======== Source information ========
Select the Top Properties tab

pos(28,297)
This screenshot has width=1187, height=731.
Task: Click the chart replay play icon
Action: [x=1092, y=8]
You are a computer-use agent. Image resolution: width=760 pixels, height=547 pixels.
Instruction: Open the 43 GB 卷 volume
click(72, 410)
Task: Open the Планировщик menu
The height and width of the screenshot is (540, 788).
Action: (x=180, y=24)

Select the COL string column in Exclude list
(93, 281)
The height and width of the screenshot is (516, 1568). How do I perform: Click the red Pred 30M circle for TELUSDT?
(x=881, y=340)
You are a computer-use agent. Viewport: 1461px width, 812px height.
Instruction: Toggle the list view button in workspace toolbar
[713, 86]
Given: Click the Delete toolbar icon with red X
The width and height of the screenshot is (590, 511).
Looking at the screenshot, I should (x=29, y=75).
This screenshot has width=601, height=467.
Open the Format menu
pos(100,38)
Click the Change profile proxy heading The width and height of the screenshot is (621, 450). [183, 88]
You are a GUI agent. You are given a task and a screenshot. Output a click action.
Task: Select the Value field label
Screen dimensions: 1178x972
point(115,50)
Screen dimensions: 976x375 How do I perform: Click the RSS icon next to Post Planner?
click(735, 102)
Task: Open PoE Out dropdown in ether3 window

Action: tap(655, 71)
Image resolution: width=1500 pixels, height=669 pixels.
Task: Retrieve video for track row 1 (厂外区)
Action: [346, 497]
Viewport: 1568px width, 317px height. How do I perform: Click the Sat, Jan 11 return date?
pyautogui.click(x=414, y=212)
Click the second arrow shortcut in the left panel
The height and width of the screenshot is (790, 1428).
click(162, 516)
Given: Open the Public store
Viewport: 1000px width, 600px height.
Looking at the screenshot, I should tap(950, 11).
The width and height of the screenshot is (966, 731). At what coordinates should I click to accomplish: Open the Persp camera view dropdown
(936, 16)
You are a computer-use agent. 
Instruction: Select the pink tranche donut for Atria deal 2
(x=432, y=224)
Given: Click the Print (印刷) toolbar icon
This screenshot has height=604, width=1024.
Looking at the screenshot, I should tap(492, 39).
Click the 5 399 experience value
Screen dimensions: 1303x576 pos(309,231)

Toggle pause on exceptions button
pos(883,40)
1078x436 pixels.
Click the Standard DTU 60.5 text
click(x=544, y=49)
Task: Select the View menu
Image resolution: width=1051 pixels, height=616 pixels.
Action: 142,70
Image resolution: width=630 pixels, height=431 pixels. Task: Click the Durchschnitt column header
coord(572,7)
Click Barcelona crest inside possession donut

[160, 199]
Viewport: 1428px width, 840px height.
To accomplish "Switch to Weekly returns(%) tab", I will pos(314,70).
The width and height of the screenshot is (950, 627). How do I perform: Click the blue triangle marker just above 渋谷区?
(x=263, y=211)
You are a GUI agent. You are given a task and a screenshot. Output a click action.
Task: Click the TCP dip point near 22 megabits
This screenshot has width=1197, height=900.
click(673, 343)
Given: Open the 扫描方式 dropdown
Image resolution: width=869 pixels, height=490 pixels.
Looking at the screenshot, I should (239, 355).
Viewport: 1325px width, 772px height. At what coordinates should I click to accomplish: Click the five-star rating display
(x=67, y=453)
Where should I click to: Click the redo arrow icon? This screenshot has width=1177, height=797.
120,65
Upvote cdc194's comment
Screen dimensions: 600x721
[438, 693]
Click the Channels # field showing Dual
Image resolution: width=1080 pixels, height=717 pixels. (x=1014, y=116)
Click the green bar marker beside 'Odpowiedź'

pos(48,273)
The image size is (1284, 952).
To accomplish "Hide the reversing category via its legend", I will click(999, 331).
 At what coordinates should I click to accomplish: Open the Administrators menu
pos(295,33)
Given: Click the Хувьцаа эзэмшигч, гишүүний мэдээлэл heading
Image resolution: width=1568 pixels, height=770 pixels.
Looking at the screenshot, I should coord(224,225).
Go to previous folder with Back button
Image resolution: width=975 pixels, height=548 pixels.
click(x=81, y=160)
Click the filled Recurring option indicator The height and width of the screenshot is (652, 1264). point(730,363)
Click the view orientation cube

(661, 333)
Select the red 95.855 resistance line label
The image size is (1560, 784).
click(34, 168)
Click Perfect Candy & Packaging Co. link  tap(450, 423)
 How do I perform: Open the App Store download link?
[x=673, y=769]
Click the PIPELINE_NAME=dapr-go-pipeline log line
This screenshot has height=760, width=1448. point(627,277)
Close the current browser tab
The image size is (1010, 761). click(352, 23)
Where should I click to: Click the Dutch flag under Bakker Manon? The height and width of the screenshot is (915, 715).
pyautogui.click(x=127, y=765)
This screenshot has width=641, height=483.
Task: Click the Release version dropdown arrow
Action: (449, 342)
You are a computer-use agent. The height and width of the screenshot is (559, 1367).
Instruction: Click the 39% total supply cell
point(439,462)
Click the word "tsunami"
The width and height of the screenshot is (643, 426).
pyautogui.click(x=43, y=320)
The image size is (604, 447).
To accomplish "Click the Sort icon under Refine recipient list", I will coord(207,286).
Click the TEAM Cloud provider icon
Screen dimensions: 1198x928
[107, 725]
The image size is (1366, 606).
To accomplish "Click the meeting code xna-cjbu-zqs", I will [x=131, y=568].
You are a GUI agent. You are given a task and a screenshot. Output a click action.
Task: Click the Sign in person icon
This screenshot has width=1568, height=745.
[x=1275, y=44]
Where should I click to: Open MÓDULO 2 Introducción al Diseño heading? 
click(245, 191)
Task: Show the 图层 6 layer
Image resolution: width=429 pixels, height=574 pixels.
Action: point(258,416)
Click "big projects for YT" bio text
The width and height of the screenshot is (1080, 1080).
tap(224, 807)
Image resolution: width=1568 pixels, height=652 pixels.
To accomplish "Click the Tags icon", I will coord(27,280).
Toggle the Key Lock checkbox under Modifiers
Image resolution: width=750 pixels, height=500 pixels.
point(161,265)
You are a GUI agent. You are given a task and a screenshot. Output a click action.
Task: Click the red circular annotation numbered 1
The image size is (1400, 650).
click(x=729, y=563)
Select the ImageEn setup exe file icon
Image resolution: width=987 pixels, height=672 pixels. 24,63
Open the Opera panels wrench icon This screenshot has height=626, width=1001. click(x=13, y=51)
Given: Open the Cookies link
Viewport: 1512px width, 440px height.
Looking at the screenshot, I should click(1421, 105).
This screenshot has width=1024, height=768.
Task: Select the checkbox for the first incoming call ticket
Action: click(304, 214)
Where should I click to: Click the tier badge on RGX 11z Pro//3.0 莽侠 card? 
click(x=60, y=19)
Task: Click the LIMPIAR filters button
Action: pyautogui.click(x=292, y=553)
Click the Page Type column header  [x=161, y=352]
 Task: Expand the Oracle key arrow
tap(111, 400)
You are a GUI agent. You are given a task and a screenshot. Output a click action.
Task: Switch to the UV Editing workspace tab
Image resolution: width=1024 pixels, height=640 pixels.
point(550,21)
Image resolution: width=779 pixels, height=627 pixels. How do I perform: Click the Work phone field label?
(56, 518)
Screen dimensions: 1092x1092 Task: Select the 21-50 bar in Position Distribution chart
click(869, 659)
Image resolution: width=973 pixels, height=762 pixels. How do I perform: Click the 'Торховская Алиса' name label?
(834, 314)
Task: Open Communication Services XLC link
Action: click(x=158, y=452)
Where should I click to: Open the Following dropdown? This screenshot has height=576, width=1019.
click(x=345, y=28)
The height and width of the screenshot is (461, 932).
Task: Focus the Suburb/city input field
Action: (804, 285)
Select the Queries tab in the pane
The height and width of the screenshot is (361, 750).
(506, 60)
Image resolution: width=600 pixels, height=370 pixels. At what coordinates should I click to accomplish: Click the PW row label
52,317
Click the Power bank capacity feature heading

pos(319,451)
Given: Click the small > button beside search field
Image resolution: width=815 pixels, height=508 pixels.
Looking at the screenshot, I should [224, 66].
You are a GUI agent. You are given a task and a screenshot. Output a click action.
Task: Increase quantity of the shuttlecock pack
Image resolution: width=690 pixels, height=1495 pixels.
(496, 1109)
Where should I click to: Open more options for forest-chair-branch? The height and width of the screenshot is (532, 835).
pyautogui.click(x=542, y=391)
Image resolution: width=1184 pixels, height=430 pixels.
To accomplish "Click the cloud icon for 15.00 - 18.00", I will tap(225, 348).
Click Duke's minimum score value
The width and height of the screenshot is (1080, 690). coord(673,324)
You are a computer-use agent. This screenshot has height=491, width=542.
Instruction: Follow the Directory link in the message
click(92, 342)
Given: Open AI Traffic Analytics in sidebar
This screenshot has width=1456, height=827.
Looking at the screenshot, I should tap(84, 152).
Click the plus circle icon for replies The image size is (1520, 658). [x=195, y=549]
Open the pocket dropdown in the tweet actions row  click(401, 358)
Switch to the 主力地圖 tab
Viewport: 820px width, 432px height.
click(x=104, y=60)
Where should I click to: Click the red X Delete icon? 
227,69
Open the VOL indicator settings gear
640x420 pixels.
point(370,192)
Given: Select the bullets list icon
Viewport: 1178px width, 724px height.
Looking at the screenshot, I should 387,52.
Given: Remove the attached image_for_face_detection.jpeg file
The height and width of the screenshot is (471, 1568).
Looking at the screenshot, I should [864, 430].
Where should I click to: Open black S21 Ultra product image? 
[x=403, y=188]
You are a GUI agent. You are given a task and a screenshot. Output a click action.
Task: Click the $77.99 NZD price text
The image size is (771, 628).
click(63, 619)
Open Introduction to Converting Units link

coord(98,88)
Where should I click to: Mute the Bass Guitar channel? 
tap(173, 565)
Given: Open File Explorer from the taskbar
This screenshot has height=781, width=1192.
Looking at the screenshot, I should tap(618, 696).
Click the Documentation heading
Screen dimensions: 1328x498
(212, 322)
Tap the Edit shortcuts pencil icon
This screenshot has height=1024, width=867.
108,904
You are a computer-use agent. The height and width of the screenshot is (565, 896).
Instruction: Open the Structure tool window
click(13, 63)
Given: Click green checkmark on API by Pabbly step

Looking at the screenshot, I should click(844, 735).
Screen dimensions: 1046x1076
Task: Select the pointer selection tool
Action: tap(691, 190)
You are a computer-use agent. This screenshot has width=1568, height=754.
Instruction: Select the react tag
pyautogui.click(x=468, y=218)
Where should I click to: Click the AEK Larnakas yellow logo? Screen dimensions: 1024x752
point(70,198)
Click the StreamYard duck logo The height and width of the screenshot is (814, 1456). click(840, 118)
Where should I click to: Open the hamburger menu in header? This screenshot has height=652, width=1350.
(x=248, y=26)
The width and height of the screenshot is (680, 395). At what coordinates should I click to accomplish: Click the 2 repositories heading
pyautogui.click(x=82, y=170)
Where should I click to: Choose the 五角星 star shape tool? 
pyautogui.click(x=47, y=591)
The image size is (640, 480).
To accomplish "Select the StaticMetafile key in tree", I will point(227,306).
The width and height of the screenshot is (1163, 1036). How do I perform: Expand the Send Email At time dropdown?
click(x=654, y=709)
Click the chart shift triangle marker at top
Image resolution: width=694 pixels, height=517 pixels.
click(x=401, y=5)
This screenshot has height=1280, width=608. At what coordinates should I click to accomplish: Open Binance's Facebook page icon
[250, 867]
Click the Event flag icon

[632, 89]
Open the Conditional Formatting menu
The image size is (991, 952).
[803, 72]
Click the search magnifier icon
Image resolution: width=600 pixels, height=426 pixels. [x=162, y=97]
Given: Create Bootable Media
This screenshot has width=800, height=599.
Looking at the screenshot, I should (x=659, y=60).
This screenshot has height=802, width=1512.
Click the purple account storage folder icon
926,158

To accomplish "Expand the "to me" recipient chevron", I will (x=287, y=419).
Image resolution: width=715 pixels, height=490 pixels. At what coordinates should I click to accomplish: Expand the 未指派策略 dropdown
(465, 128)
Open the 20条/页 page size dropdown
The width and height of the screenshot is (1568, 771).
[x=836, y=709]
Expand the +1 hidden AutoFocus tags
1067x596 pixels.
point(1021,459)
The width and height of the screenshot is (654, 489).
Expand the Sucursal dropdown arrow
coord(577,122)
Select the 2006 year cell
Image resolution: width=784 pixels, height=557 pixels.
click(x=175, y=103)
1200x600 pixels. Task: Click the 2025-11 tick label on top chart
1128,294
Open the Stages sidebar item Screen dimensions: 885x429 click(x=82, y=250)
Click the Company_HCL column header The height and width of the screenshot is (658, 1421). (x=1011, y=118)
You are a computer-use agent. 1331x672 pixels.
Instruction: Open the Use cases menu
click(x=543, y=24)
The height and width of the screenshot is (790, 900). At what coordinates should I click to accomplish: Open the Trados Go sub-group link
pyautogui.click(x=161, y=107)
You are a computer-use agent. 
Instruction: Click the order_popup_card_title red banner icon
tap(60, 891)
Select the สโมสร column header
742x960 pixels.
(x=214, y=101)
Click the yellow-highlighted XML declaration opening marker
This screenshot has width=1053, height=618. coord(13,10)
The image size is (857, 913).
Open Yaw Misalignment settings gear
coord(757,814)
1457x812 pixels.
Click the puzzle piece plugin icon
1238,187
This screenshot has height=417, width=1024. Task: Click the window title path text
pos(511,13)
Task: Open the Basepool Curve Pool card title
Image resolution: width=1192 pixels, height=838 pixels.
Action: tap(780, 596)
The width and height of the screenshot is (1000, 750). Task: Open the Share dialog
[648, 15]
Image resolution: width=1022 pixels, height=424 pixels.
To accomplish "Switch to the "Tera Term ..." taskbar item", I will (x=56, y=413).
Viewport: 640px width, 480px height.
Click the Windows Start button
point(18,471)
========
## Work task
Which lines above run from the one containing "Given: Click the Delete" to the one containing "Viewport: 1428px width, 840px height."? Give them again exactly, both ends included.

## Response below
Given: Click the Delete toolbar icon with red X
The width and height of the screenshot is (590, 511).
Looking at the screenshot, I should (x=29, y=75).
This screenshot has width=601, height=467.
Open the Format menu
pos(100,38)
Click the Change profile proxy heading The width and height of the screenshot is (621, 450). [183, 88]
You are a GUI agent. You are given a task and a screenshot. Output a click action.
Task: Select the Value field label
Screen dimensions: 1178x972
point(115,50)
Screen dimensions: 976x375 How do I perform: Click the RSS icon next to Post Planner?
click(735, 102)
Task: Open PoE Out dropdown in ether3 window

Action: tap(655, 71)
Image resolution: width=1500 pixels, height=669 pixels.
Task: Retrieve video for track row 1 (厂外区)
Action: [346, 497]
Viewport: 1568px width, 317px height. How do I perform: Click the Sat, Jan 11 return date?
pyautogui.click(x=414, y=212)
Click the second arrow shortcut in the left panel
The height and width of the screenshot is (790, 1428).
click(162, 516)
Given: Open the Public store
Viewport: 1000px width, 600px height.
Looking at the screenshot, I should tap(950, 11).
The width and height of the screenshot is (966, 731). At what coordinates should I click to accomplish: Open the Persp camera view dropdown
(936, 16)
You are a computer-use agent. 
Instruction: Select the pink tranche donut for Atria deal 2
(x=432, y=224)
Given: Click the Print (印刷) toolbar icon
This screenshot has height=604, width=1024.
Looking at the screenshot, I should tap(492, 39).
Click the 5 399 experience value
Screen dimensions: 1303x576 pos(309,231)

Toggle pause on exceptions button
pos(883,40)
1078x436 pixels.
Click the Standard DTU 60.5 text
click(x=544, y=49)
Task: Select the View menu
Image resolution: width=1051 pixels, height=616 pixels.
Action: 142,70
Image resolution: width=630 pixels, height=431 pixels. Task: Click the Durchschnitt column header
coord(572,7)
Click Barcelona crest inside possession donut

[160, 199]
Viewport: 1428px width, 840px height.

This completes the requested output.